#### [TASK DIRECTIONS]
Copy the material below without any change, starting at the first line and ending after the line that contains "Open the 安全".

--- start ---

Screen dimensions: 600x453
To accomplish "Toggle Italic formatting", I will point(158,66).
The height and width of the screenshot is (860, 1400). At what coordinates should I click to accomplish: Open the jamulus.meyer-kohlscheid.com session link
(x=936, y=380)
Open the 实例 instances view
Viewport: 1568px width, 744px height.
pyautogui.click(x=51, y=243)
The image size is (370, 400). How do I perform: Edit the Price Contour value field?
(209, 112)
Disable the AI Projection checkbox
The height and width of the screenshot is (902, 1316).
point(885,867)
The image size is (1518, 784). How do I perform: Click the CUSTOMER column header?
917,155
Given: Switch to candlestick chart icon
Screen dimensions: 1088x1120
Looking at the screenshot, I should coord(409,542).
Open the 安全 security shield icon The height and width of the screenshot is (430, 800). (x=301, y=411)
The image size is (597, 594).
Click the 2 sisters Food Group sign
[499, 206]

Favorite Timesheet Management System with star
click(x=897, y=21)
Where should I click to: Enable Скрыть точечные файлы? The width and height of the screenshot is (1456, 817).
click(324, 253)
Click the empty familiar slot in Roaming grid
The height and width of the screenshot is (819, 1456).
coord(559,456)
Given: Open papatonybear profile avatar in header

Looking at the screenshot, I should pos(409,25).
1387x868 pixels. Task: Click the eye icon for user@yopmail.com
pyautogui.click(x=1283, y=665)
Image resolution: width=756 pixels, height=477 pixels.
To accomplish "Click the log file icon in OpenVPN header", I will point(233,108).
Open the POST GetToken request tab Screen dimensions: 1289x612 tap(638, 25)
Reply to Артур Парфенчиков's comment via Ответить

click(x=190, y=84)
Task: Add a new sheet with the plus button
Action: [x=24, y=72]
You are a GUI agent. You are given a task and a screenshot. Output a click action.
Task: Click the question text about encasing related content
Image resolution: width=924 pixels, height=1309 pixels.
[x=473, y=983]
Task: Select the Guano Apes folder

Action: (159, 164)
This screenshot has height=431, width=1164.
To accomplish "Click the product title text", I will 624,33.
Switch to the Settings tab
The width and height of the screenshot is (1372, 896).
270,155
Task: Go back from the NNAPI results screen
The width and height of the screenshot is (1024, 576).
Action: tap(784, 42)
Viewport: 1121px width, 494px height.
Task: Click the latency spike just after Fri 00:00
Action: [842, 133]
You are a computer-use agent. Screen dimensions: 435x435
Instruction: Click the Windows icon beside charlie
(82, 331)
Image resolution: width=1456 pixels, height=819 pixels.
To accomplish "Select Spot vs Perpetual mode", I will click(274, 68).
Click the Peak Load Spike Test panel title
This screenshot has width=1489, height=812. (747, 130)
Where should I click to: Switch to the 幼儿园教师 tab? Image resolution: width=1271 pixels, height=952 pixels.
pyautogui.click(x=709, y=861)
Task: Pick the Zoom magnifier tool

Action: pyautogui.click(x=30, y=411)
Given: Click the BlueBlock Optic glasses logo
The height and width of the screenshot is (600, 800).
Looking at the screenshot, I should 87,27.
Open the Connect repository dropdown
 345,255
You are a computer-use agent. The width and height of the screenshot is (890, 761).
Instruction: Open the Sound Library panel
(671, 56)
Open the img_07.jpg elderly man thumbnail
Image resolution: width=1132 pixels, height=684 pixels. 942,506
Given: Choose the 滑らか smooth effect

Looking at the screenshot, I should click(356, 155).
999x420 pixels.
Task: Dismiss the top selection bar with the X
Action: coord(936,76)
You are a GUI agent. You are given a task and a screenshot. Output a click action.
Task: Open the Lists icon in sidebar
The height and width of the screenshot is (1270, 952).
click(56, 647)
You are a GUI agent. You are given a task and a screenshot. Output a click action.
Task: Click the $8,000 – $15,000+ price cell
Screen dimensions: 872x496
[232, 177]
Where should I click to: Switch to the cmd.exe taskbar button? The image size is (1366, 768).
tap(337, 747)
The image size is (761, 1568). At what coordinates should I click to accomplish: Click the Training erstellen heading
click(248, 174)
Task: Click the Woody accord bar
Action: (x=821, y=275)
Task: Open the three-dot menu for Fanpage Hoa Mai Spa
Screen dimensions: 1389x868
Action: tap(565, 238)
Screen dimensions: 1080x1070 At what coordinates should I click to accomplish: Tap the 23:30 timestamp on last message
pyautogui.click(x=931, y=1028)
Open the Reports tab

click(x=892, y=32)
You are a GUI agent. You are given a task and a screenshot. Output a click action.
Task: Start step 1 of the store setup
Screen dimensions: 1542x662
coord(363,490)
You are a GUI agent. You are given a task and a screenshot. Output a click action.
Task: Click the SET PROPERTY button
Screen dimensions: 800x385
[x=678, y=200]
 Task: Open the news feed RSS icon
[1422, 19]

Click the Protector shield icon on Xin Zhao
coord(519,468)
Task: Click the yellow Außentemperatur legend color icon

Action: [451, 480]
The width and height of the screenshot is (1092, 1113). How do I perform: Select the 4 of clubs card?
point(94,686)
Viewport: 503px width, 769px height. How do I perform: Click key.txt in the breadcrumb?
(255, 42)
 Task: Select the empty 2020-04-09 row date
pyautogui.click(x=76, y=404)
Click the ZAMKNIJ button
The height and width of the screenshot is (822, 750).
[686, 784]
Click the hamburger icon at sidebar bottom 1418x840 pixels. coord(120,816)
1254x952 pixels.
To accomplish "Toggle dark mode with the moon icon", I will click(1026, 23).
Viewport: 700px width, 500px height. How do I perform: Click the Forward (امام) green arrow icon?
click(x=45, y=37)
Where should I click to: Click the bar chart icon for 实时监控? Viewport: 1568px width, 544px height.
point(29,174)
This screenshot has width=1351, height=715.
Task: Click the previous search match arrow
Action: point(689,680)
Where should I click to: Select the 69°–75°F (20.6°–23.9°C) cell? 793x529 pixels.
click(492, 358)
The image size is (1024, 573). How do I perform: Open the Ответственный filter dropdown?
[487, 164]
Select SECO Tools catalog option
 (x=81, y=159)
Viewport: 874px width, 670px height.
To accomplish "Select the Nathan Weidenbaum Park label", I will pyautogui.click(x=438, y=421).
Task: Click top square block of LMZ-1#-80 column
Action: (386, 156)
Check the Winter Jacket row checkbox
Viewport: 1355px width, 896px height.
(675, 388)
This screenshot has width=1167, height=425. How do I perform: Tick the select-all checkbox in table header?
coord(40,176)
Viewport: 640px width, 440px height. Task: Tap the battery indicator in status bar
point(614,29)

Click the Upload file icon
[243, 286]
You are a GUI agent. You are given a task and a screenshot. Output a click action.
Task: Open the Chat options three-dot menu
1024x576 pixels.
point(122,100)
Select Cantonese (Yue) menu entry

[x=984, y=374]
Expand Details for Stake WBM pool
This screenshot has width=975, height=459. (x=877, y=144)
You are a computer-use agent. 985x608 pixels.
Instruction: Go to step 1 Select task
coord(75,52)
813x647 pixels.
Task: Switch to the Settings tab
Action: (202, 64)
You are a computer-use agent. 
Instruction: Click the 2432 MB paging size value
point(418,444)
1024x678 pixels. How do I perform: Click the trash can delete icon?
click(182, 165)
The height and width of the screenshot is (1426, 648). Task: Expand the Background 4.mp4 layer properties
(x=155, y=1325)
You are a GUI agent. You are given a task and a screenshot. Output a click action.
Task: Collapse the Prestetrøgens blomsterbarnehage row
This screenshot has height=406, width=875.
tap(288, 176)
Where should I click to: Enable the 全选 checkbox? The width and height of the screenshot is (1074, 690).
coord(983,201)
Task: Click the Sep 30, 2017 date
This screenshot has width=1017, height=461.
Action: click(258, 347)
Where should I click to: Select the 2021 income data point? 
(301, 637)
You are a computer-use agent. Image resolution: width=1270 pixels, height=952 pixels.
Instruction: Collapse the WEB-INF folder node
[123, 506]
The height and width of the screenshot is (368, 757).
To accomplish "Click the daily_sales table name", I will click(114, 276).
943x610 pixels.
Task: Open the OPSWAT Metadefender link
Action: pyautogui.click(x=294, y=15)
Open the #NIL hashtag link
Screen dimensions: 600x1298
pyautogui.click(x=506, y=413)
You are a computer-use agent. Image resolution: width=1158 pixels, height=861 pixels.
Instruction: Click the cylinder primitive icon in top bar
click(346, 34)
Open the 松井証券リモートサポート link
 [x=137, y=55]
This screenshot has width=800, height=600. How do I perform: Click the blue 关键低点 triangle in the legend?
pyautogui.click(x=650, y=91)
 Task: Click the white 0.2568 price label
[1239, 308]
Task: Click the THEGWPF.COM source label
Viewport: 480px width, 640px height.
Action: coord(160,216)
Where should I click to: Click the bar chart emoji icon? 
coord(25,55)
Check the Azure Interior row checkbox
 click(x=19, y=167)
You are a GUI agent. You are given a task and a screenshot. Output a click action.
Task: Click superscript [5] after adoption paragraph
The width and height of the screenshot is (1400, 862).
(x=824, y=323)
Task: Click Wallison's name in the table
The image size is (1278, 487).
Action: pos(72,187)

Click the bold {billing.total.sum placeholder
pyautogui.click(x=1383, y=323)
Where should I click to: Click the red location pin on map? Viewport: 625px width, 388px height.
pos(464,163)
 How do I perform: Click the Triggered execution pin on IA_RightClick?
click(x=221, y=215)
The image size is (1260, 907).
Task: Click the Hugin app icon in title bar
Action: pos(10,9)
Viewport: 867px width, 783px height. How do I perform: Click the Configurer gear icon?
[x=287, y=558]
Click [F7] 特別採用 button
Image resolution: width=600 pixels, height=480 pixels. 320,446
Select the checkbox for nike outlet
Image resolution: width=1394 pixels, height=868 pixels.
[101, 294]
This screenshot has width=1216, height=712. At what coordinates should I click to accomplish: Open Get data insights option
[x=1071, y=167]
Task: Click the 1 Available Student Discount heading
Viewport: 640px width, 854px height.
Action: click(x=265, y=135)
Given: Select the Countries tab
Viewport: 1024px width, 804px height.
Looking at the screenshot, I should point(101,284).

--- end ---

#### [ANSWER]
Screen dimensions: 600x453
To accomplish "Toggle Italic formatting", I will point(158,66).
The height and width of the screenshot is (860, 1400). At what coordinates should I click to accomplish: Open the jamulus.meyer-kohlscheid.com session link
(x=936, y=380)
Open the 实例 instances view
Viewport: 1568px width, 744px height.
pyautogui.click(x=51, y=243)
The image size is (370, 400). How do I perform: Edit the Price Contour value field?
(209, 112)
Disable the AI Projection checkbox
The height and width of the screenshot is (902, 1316).
point(885,867)
The image size is (1518, 784). How do I perform: Click the CUSTOMER column header?
917,155
Given: Switch to candlestick chart icon
Screen dimensions: 1088x1120
Looking at the screenshot, I should coord(409,542).
Open the 安全 security shield icon The height and width of the screenshot is (430, 800). (x=301, y=411)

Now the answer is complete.